# [Your instructions]
Report each line below that contains the word "height", treating uppercase and lowercase letters as distinct.

# [Exercise data]
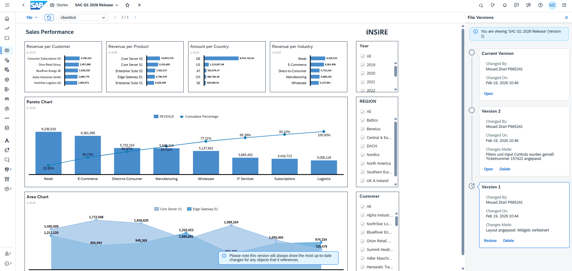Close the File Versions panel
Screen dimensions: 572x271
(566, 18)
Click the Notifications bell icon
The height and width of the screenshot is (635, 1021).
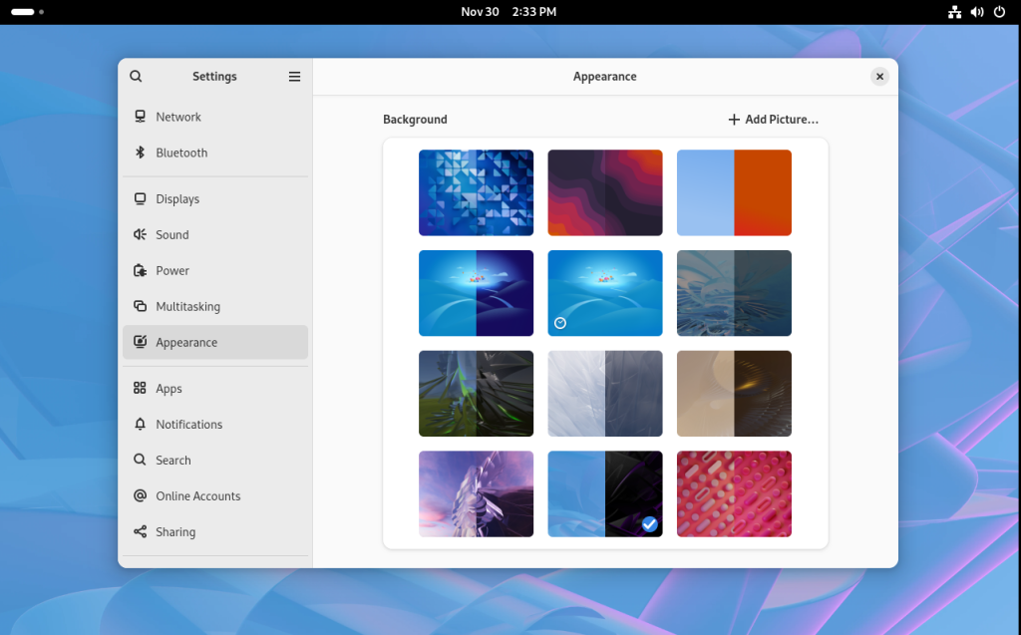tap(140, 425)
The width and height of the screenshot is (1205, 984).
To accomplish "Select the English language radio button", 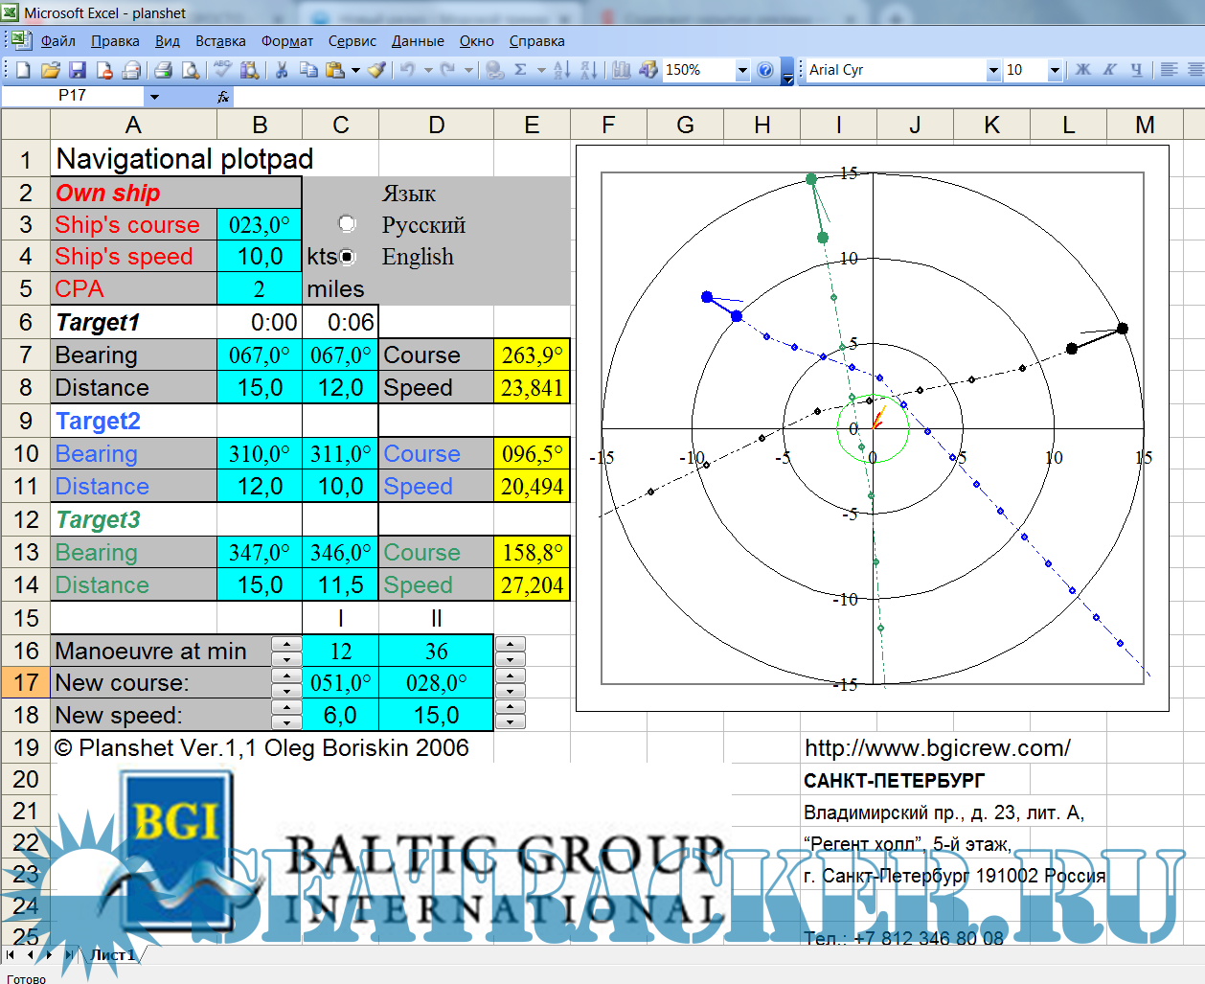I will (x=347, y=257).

# [Solution to the exercise]
The height and width of the screenshot is (635, 1021).
The width and height of the screenshot is (1205, 984).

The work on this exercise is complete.